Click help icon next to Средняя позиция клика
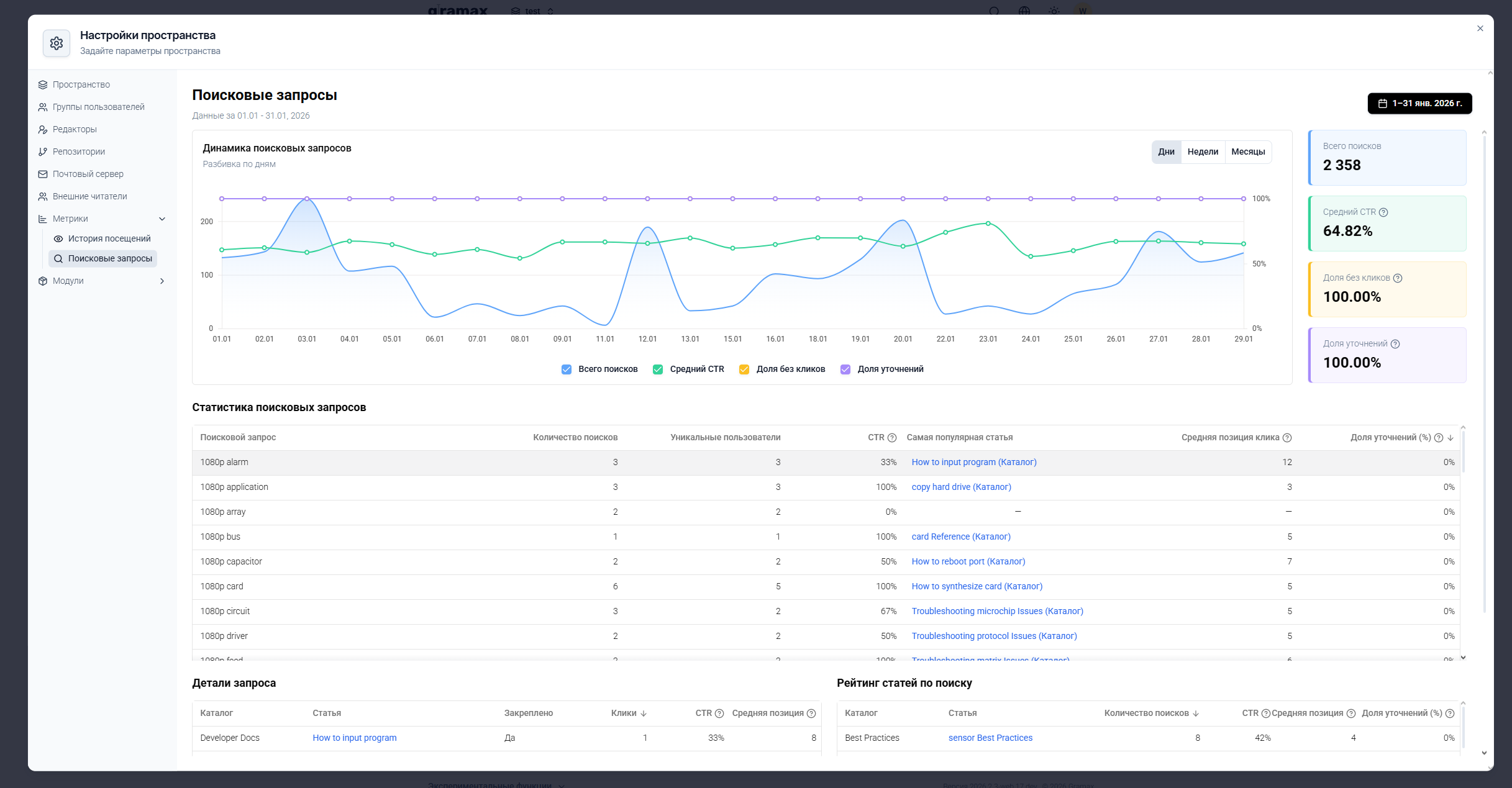(x=1287, y=438)
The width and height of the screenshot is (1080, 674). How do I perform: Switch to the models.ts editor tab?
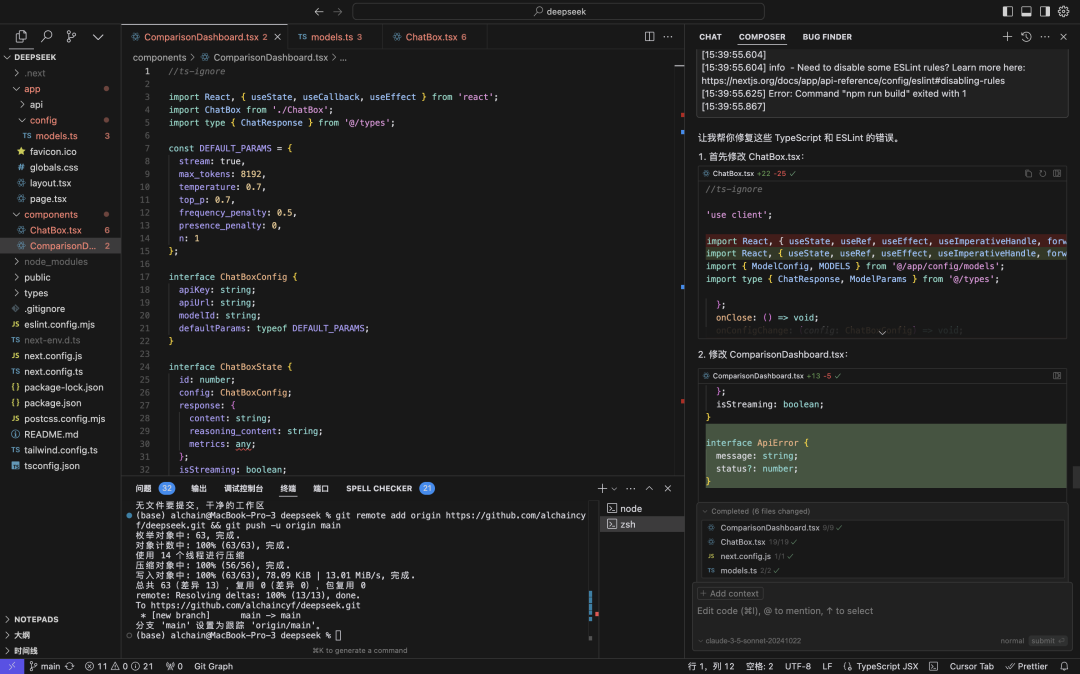(332, 36)
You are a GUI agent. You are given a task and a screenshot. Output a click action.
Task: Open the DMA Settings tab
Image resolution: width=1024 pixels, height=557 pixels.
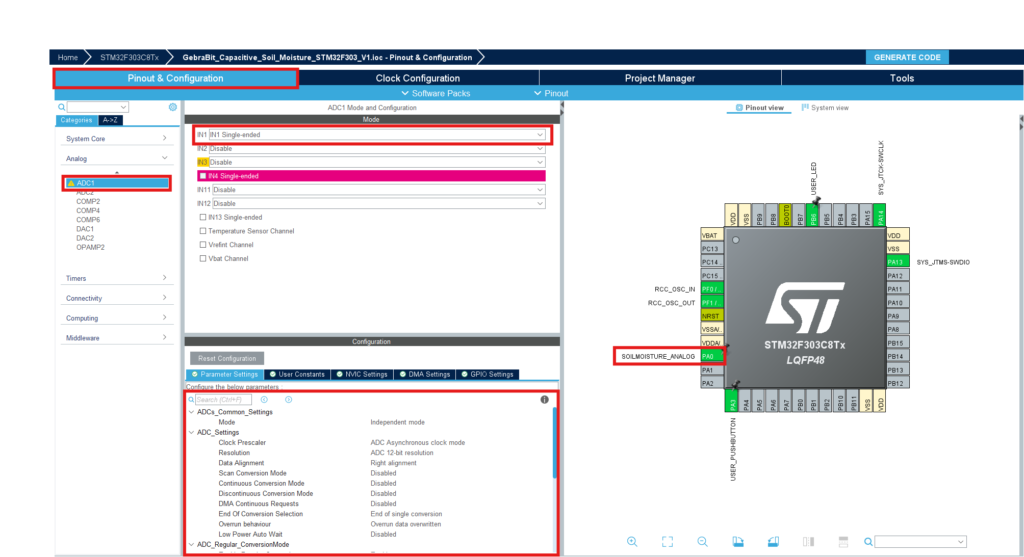[x=424, y=375]
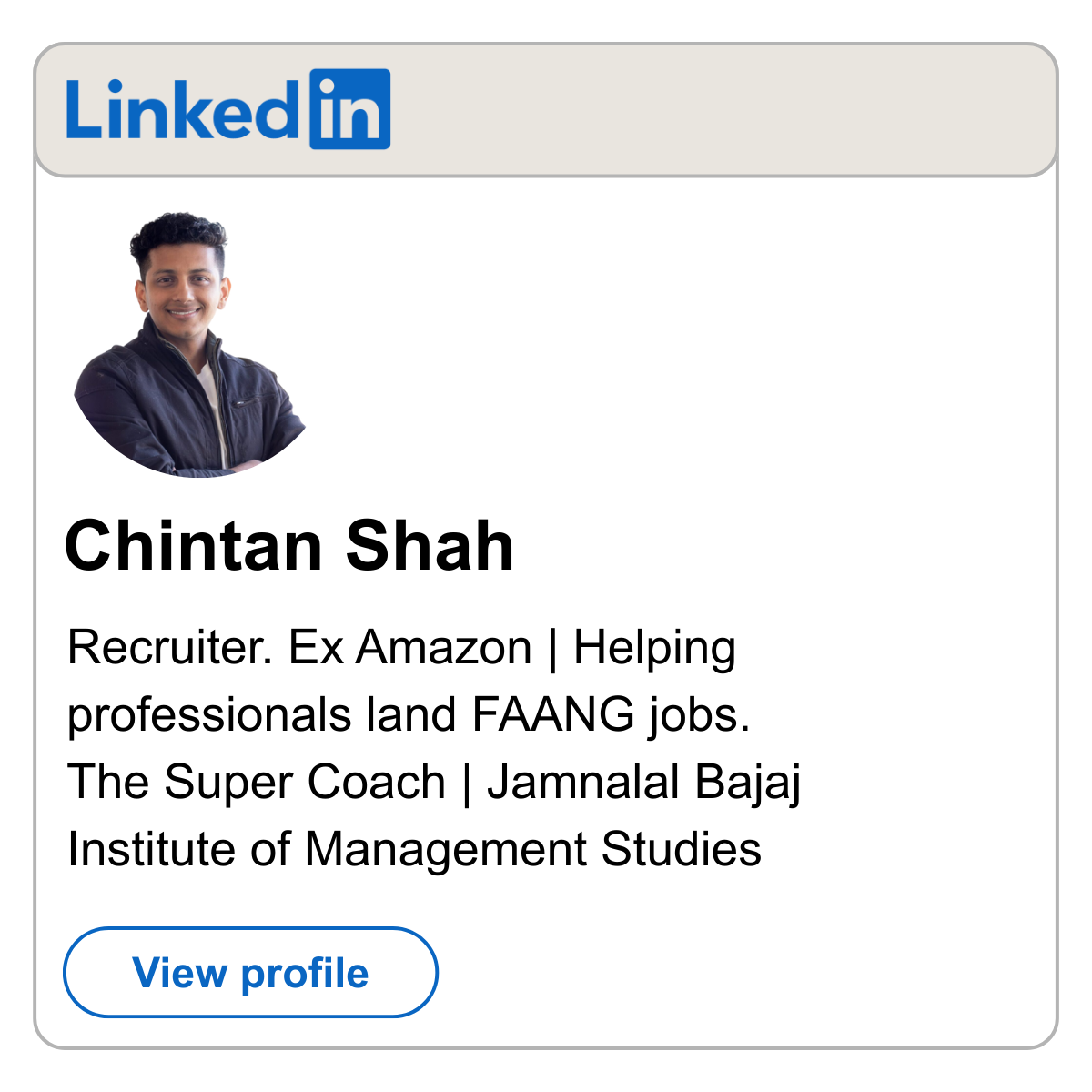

------------

→ WORK REQUEST:
All pictures are to be skipped. Output, word for word, the lines in the data above starting at the line containing "The width and" and ending at the line containing "Task: Open the DMA Settings tab".

→ EXERCISE RESULT:
The width and height of the screenshot is (1080, 674). How do I perform: Switch to the models.ts editor tab?
(332, 36)
You are a GUI agent. You are given a task and a screenshot. Output a click action.
Task: Open the DMA Settings tab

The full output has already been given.